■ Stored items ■
• • • • •

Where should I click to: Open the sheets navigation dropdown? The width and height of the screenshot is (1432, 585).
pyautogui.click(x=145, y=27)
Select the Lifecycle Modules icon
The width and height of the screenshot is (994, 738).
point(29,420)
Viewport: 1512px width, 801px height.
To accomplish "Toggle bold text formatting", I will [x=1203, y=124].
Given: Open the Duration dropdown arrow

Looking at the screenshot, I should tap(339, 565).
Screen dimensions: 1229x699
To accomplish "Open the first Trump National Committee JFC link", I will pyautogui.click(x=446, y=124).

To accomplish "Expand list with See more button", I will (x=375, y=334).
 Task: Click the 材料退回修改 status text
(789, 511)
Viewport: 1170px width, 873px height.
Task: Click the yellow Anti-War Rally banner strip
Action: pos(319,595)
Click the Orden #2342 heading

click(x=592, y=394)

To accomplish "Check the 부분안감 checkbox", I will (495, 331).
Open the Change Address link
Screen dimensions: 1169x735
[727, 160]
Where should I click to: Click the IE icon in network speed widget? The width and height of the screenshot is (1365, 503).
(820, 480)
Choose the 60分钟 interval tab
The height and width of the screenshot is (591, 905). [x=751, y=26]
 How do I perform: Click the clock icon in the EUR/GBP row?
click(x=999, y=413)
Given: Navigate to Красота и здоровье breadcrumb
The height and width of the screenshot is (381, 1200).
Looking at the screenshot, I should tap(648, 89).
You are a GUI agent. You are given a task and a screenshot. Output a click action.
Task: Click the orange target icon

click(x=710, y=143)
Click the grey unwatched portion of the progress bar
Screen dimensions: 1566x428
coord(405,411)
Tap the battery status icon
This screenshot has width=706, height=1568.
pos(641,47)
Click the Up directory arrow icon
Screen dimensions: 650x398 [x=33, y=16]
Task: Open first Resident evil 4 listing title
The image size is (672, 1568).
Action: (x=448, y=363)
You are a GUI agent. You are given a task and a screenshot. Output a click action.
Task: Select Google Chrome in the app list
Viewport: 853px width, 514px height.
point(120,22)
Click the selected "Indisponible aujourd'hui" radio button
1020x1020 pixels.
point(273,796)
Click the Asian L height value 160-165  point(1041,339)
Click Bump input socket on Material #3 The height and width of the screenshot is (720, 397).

• • • • •

■ The problem ■
The response should consist of all the entries, set down exactly.

■ Output ■
Where should I click to: Open the sheets navigation dropdown? The width and height of the screenshot is (1432, 585).
pyautogui.click(x=145, y=27)
Select the Lifecycle Modules icon
The width and height of the screenshot is (994, 738).
point(29,420)
Viewport: 1512px width, 801px height.
To accomplish "Toggle bold text formatting", I will [x=1203, y=124].
Given: Open the Duration dropdown arrow

Looking at the screenshot, I should tap(339, 565).
Screen dimensions: 1229x699
To accomplish "Open the first Trump National Committee JFC link", I will pyautogui.click(x=446, y=124).

To accomplish "Expand list with See more button", I will (x=375, y=334).
 Task: Click the 材料退回修改 status text
(789, 511)
Viewport: 1170px width, 873px height.
Task: Click the yellow Anti-War Rally banner strip
Action: pos(319,595)
Click the Orden #2342 heading

click(x=592, y=394)

To accomplish "Check the 부분안감 checkbox", I will (495, 331).
Open the Change Address link
Screen dimensions: 1169x735
[727, 160]
Where should I click to: Click the IE icon in network speed widget? The width and height of the screenshot is (1365, 503).
(820, 480)
Choose the 60分钟 interval tab
The height and width of the screenshot is (591, 905). [x=751, y=26]
 How do I perform: Click the clock icon in the EUR/GBP row?
click(x=999, y=413)
Given: Navigate to Красота и здоровье breadcrumb
The height and width of the screenshot is (381, 1200).
Looking at the screenshot, I should tap(648, 89).
You are a GUI agent. You are given a task and a screenshot. Output a click action.
Task: Click the orange target icon

click(x=710, y=143)
Click the grey unwatched portion of the progress bar
Screen dimensions: 1566x428
coord(405,411)
Tap the battery status icon
This screenshot has width=706, height=1568.
pos(641,47)
Click the Up directory arrow icon
Screen dimensions: 650x398 [x=33, y=16]
Task: Open first Resident evil 4 listing title
The image size is (672, 1568).
Action: (x=448, y=363)
You are a GUI agent. You are given a task and a screenshot. Output a click action.
Task: Select Google Chrome in the app list
Viewport: 853px width, 514px height.
point(120,22)
Click the selected "Indisponible aujourd'hui" radio button
1020x1020 pixels.
point(273,796)
Click the Asian L height value 160-165  point(1041,339)
Click Bump input socket on Material #3 The height and width of the screenshot is (720, 397).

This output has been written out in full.